#### SUPPLIED RECORDS:

────────────────────

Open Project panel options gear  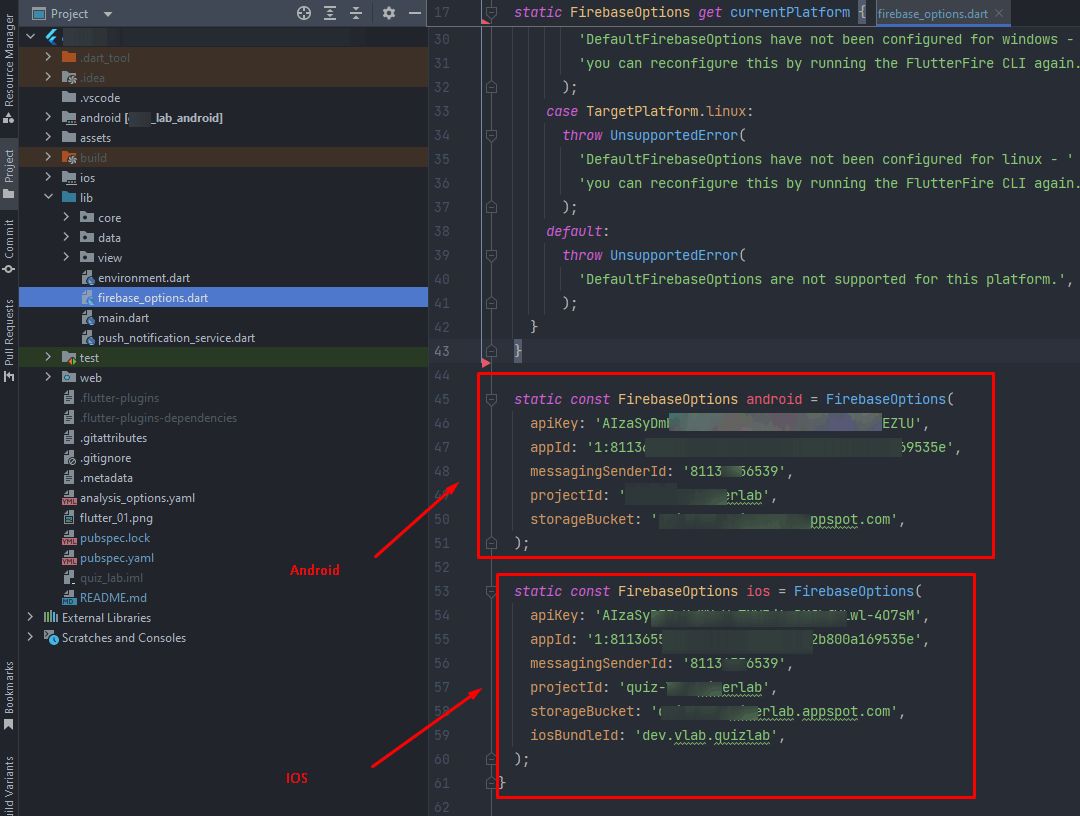point(389,13)
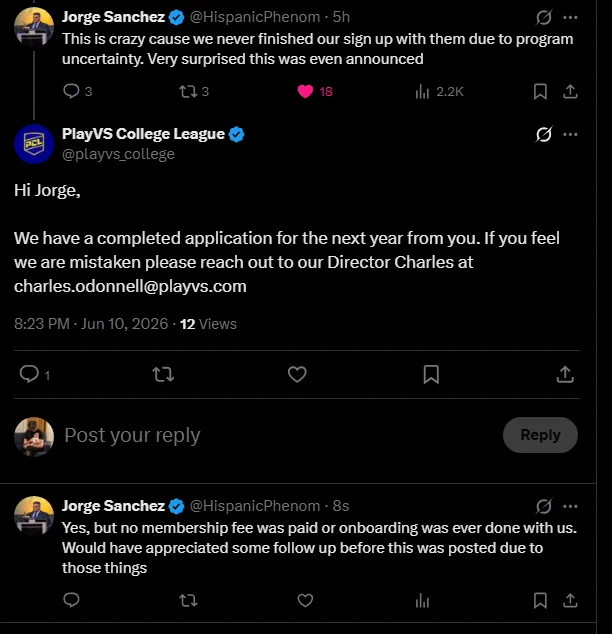Viewport: 612px width, 634px height.
Task: Like the PlayVS College League reply
Action: click(x=297, y=374)
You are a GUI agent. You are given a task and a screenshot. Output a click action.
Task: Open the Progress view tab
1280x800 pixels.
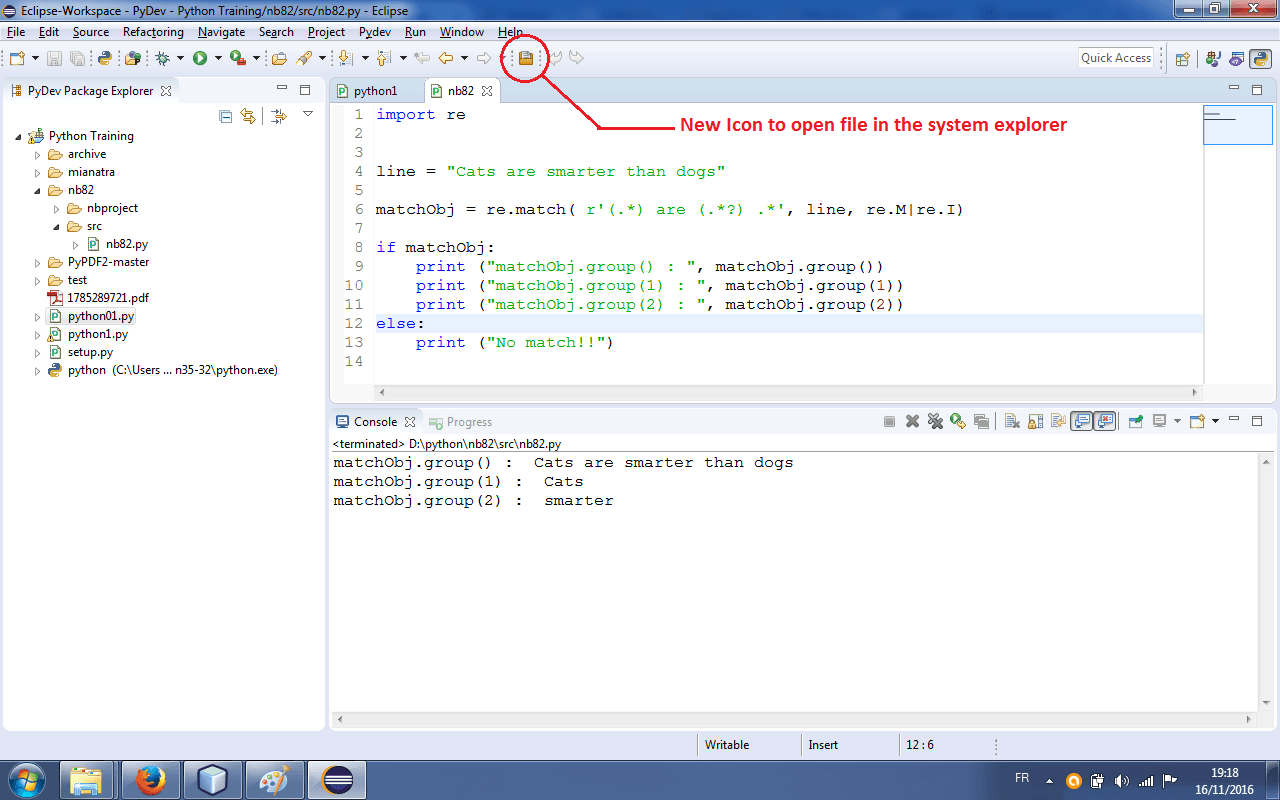click(x=468, y=422)
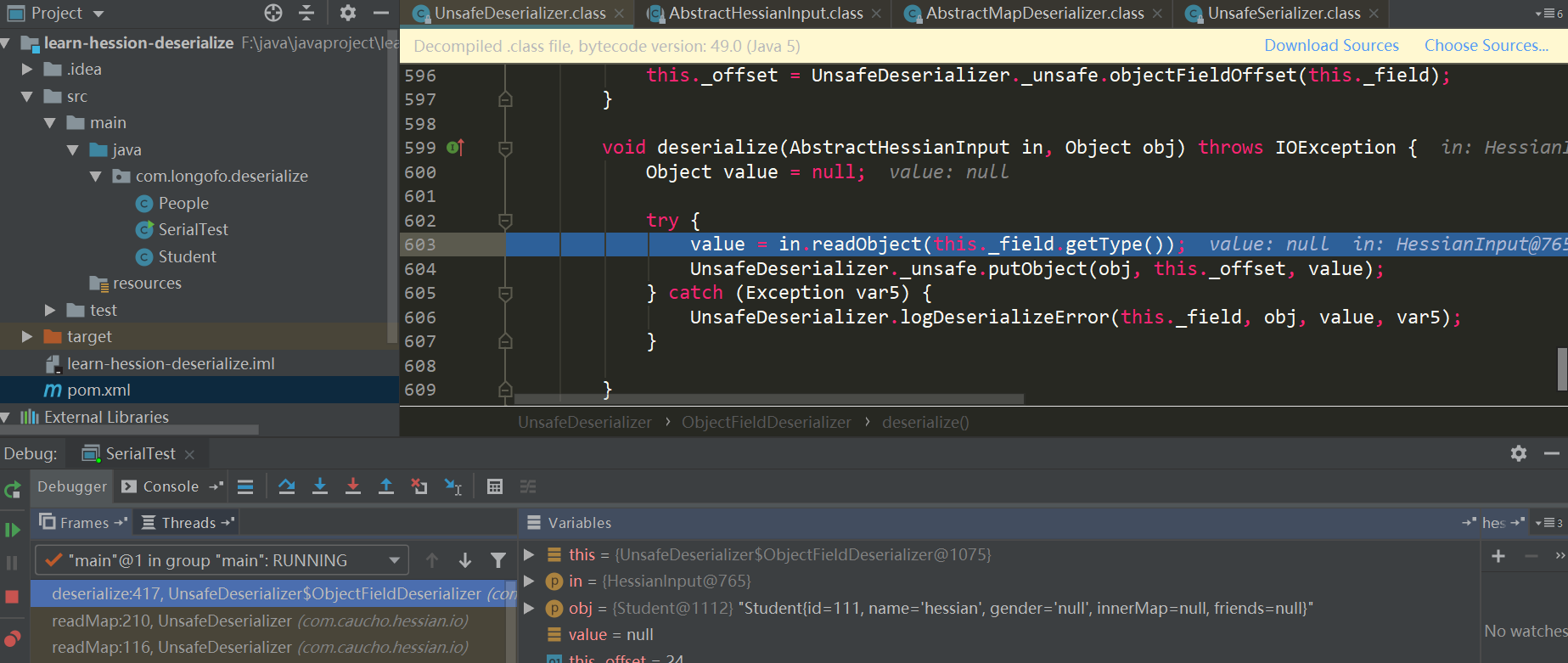Toggle the frames filter funnel icon
This screenshot has height=663, width=1568.
click(498, 560)
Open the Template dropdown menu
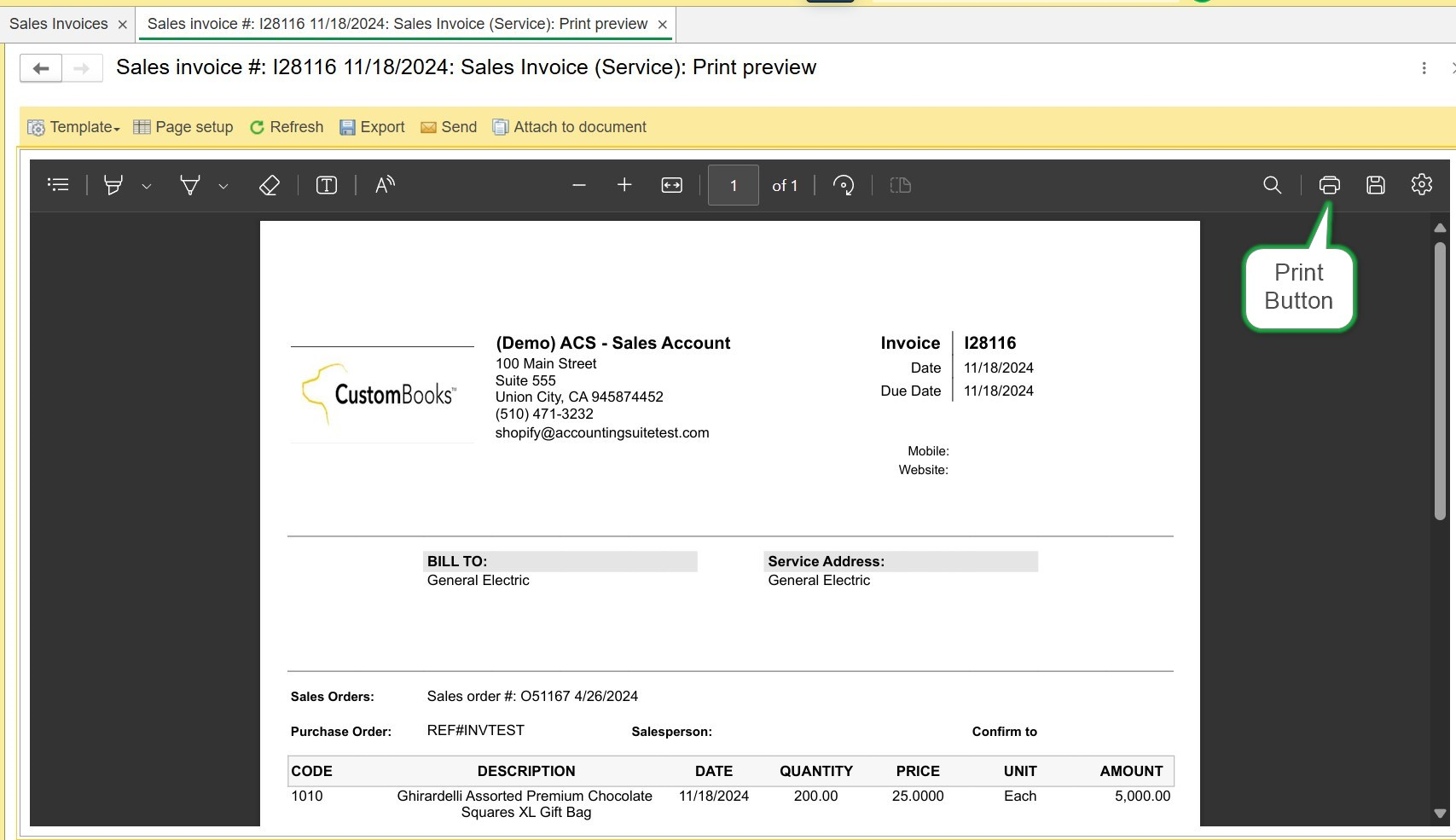1456x840 pixels. tap(74, 127)
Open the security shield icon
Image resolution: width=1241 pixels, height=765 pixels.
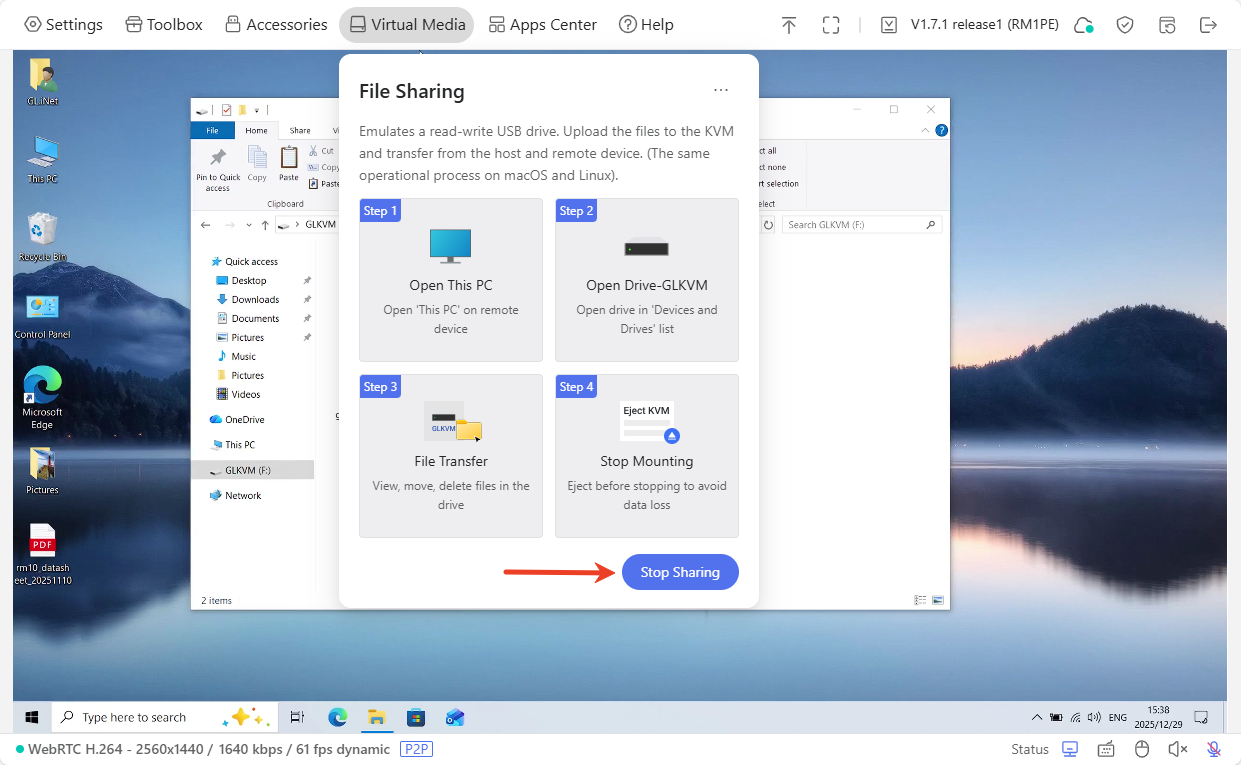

────────────────────

Leave every picture out and write out, word for word, the lines from the one that contains "Open the security shield icon" through the last line of the records.

#### RESULT OF THE EXERCISE:
Open the security shield icon
Image resolution: width=1241 pixels, height=765 pixels.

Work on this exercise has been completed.